**Görev**
AKP'nin kuruluşuyla ilgili yazıda hangi kısaltmalar geçiyor? Hepsini sıralayın.

**Okunacak Metin**
--------------------------------

AKP onlara çok şey borçlu...

Kuruluşundan 15 ay sonra hükümet olan ve 8 yıldır ülkeyi yöneten AKP, her ne kadar mazlumu oynayan bir siyasi kimlikle hareket etse de, Türkiye'de bu partinin doğuşunu ve hükümet olmasını sağlayan gelişmeler, AKP'ye birilerinin “yürü ya kulum” dediğini gösteriyor.

İlginç çıkışlarıyla öne çıkan, ancak siyasette nasıl bir boşluğa oynadığı belli olmayan Hak ve Eşitlik Partisi'nin (HEPAR) Genel Başkanı Osman Pamukoğlu, AKP'nin kuruluş aşamasında Genelkurmay Başkanı ve TSK'dan icazet aldığını iddia etti.

Pamukoğlu, iddiasını “Bu parti kurulurken, bu Recep Tayyip Erdoğan denilen zat, aracı generalleri arayarak, emekli ve muvazzaf, Kara Kuvvetleri ve Genelkurmay Başkanına ulaşmak istediler. ‘Biz artık eskisi gibi değiliz, yeni bir partiyiz, yeni kurulacak. Bize icazet verin’ dediler. Bu generallerin hepsi bugün sağ. ‘Ordu siyasetten uzak duracak, tutacağız’ diyenlerin partilerinin kuruluş aşamasında emekli ve muvazzaf generaller bularak Kara Kuvvetleri Komutanı’na ve Genelkurmay Başkanı’na ulaşıp, ‘bize icazet verin bizi horlamayın, biz sizden yanayız. Bizi yanlış anlamayın’, diyen şahıs budur” sözleriyle dile getirdi.

--------------------------------

**Seçilmiş Satırlar**
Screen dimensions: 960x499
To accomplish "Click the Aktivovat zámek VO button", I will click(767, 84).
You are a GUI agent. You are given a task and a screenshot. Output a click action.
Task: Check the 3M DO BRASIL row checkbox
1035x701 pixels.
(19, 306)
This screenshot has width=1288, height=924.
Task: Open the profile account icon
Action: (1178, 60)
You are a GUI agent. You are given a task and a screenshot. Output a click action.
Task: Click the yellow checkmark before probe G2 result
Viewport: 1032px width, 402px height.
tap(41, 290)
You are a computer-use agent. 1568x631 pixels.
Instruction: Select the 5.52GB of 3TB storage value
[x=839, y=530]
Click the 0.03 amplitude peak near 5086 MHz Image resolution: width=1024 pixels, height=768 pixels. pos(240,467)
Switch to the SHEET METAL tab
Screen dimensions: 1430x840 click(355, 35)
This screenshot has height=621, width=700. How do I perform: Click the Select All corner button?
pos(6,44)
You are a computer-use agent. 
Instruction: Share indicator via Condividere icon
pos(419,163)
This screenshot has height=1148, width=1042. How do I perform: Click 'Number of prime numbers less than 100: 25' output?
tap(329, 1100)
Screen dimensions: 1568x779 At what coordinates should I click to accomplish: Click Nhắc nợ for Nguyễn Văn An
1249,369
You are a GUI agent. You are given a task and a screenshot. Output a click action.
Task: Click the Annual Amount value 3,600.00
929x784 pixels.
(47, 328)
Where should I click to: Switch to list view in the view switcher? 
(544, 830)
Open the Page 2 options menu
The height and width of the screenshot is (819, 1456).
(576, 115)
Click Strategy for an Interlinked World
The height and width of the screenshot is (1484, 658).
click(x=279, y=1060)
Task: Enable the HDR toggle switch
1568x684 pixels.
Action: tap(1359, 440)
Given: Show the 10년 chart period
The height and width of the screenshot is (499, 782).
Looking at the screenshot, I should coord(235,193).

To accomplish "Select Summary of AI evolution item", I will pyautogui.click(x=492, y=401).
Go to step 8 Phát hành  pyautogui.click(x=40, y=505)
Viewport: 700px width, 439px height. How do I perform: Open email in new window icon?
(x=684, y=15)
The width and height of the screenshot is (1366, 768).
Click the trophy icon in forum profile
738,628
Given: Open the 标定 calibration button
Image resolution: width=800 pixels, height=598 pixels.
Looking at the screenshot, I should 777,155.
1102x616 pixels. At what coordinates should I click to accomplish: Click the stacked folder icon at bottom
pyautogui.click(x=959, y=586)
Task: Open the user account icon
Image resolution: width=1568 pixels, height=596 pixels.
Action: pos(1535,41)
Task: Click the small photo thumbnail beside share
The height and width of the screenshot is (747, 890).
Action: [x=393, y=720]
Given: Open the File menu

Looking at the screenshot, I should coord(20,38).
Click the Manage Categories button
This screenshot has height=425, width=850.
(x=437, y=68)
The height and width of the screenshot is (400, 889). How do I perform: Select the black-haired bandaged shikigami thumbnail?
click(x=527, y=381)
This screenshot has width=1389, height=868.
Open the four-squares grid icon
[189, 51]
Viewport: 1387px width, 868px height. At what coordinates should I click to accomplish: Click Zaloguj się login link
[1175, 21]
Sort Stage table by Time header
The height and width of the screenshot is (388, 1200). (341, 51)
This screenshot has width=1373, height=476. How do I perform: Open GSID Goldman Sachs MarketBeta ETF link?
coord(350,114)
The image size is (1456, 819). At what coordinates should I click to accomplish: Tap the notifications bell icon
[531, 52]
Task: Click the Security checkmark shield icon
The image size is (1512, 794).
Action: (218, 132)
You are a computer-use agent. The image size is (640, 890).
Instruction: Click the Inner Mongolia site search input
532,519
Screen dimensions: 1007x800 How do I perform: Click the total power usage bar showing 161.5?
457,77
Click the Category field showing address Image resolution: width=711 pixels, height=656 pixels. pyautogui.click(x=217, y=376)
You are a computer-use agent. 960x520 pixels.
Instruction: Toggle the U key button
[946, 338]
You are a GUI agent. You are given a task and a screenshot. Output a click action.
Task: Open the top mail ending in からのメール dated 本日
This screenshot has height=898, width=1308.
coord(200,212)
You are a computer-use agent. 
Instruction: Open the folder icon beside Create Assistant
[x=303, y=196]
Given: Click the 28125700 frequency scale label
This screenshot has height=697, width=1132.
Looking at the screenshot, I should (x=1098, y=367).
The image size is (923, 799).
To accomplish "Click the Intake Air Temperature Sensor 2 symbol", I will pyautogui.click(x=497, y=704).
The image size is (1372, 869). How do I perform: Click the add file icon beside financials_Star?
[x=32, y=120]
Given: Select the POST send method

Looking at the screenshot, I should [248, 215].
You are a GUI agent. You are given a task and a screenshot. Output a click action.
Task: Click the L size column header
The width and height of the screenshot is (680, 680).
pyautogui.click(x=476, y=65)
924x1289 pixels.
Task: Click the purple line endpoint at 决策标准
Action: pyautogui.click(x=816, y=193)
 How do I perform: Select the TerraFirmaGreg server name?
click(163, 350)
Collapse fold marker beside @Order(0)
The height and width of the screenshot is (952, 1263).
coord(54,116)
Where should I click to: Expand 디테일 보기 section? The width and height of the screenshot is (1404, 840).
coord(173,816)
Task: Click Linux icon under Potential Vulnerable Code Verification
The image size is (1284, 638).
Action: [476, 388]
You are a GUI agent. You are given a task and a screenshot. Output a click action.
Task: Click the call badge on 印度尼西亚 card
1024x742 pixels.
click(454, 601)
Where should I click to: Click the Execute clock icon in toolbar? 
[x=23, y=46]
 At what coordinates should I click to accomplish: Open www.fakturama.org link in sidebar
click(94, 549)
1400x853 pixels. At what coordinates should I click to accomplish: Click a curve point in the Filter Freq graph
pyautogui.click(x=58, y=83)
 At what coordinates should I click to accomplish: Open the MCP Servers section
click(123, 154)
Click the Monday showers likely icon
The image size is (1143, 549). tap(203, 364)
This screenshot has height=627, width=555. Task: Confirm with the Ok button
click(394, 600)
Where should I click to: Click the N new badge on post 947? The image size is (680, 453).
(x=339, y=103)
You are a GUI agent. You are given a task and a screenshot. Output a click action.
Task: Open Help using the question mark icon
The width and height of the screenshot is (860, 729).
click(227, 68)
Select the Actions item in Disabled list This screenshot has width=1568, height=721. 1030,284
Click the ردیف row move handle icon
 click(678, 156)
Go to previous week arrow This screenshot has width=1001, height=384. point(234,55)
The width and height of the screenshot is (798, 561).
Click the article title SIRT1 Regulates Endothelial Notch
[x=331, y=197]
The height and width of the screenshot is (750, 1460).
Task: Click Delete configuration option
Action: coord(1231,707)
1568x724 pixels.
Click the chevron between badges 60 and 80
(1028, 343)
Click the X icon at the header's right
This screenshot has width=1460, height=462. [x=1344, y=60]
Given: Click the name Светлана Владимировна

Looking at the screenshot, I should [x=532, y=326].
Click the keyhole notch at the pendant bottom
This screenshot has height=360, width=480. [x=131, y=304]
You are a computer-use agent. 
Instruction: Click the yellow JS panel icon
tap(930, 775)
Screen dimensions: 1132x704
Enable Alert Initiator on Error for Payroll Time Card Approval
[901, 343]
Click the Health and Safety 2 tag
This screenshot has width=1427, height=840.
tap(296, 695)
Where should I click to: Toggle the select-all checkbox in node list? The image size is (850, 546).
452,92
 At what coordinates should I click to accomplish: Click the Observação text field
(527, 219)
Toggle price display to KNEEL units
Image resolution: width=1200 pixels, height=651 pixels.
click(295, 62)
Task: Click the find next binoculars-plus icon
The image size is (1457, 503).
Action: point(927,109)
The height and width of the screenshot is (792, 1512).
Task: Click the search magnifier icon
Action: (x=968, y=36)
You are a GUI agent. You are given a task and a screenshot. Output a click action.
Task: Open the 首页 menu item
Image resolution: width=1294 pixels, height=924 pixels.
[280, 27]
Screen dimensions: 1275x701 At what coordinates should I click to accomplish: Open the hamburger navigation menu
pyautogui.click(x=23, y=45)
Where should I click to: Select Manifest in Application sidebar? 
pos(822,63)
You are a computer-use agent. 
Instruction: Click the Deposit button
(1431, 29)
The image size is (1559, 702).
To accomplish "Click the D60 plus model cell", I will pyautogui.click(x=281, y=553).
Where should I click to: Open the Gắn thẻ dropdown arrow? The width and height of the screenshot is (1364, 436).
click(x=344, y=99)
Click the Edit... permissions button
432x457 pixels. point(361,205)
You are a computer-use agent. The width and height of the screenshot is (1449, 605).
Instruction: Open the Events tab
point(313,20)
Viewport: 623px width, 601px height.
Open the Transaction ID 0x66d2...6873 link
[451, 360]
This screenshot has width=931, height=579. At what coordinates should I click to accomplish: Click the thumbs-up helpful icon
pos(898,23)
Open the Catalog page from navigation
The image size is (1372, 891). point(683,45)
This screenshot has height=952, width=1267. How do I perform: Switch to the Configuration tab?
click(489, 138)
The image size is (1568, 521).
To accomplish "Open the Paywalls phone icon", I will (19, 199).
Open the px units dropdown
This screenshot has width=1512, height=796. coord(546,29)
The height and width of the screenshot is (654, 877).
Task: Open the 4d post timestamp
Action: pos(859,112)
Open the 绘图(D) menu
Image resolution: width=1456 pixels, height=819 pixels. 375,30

--------------------------------

**Görevin Çözümü**
AKP, HEPAR, TSK